誰誰が勝太を好き、あの子が勝太に告白するとか言ってる、彼女が勝太を見ると顔を赤くする・・・・・いろんな噂があっちからこっちからと流れてくる。
だが、地味な子は勝太に手が届くはずもなく、諦めて行った。
一方、目立つ子は結構勝太に告白した。
勝太は自分に告白する子を選別するというのが好きじゃなかったから、みんなをフッた。

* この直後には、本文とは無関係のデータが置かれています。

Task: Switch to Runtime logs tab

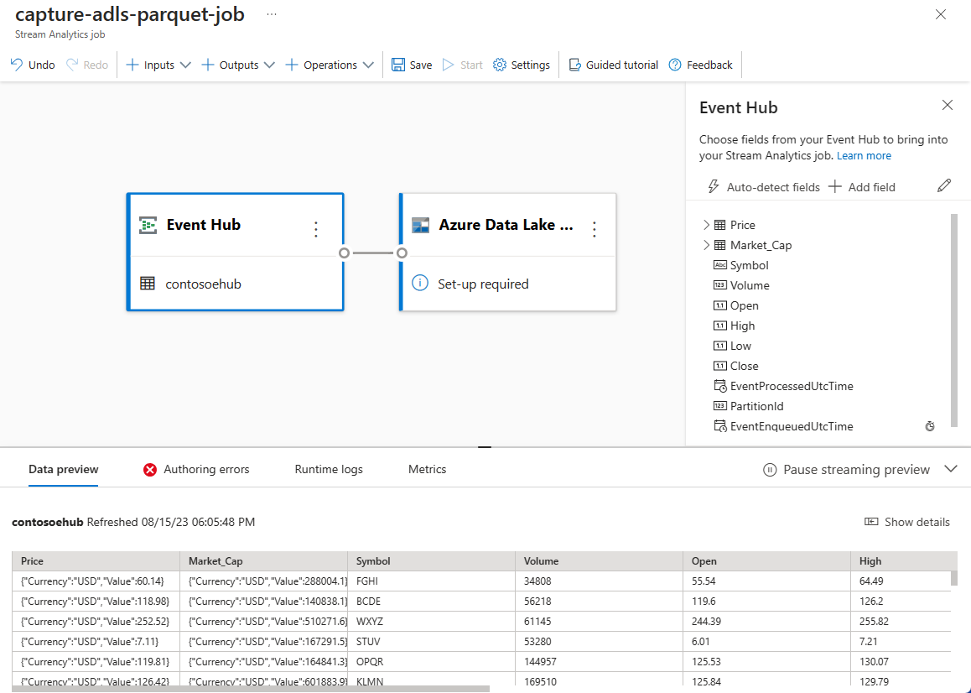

こんなに自分を好いてくれる子を選ぶことなどできなかったからだ。
中学になってからもこの事情は続いた。
サッカー部に入った勝太だが、野球もバスケもバレーもテニスも、水泳に陸上、体操もできる。
成績はめっちゃいいってわけではなかったが、まあまあ良い高校に行けるんじゃないかってところだった。

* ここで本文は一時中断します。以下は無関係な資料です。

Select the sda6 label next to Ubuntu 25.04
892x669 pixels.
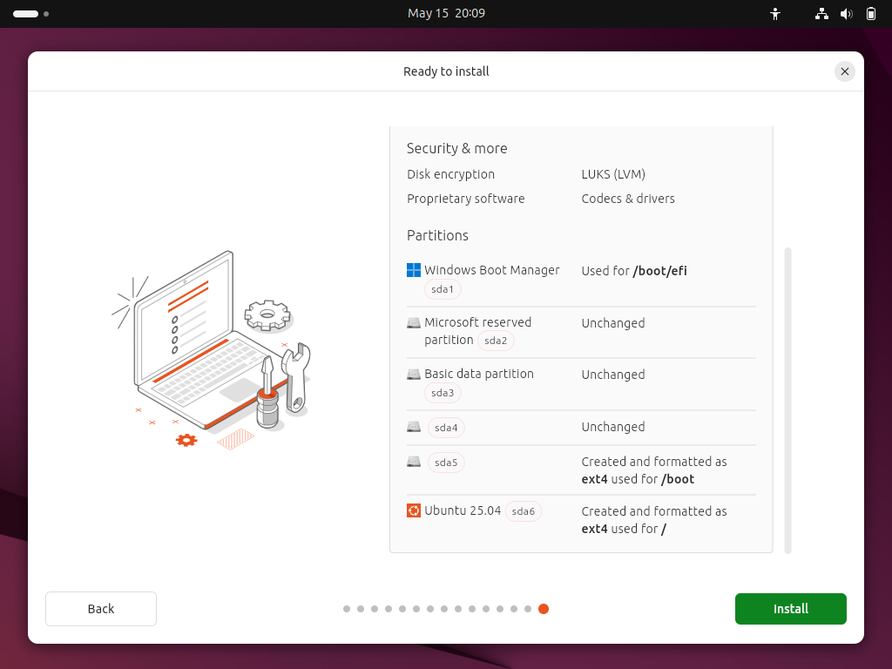coord(523,511)
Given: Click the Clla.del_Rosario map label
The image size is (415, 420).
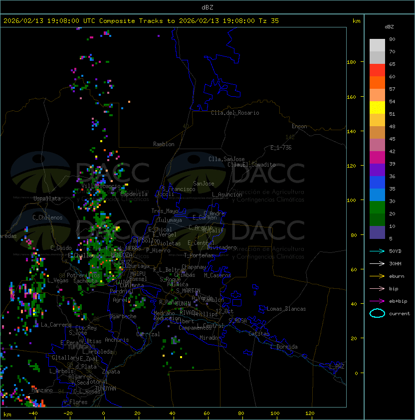Looking at the screenshot, I should tap(235, 113).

そして、お笑いの腕もなまっておらず、逆にめきめきと腕を挙げていき、中学の卒業式では堂々とお笑い芸人になりたいと言い切った。
また、面倒見の良さも変わらず、勝太の人気は学校中で高まった。
四百七十三人もいるこの学校で、勝太はまたしても生徒会選挙に勝利し、生徒会長になった。
そして、良く学校中を回り、会ったこと話をした。
告白はもっともっと多くなっていったが、小学校時代と同じく自分が誰かを好きになったということがなかったから、みんなフッていった。
で、高校へ進学。
サッカー部に入ると、中学と同じくミッドフィルターのポジションに落ち着いた。
ミッドフィルターは真ん中にいるポジションで、攻めと守りを繋ぐ役目がある。
で、そこで健吾と弘人に会った。
なんでか分からないが仲良くなって、LINEグループもできた。性格はみんな対照的だが、ここまでうまくできて行っていた。

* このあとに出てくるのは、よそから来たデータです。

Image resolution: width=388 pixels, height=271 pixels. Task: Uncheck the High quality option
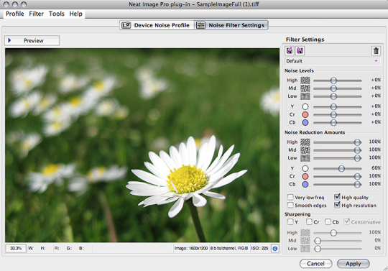337,197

まあ、その高校で初めて人を好きになった。鈴川早織だ。
彼女もクラスの人気者だから、みんなに好かれた勝太とは話が合った。
そんなかわいらしい早織を勝太は知らぬ間に好きになっていたのだ。
ふと、二人はどんなことがキッカケで早織を好きになったのだろうと思って聞いてみた。
勝太『ところで、いつからお前は恋愛に興味なんか持ち始めたんだ?」
弘人『確かに。サッカーしか興味ないんじゃなかったっけ』
健吾『いや』
勝太『ほれほれ。恥ずかしがらずに明かせよ。いつの間に変身したんだ? まあ、俺らはアオハル世代だから無理もないけどさ』
弘人『健吾、いいじゃん。教えてよ』
健吾『無理なもんは無理だ』
弘人『そこをなんとか!』
健吾『無理なもんは無理だ。そんなもん教えたって何の価値もない』
あらら、健吾はキレているようだ。
そんな性格のやつだから大体わかったが……。
健吾『まあ、人間の本能で恋し始めたんだろう』
しばらくすると返信が来た。
――人間の本能、か。
なら、自分の本能である、お笑い、運動、勉強・・・・・その人気を信じて恋をするだけだ。
人気者に選ばれるのは人気者でなくちゃいけないはずだ。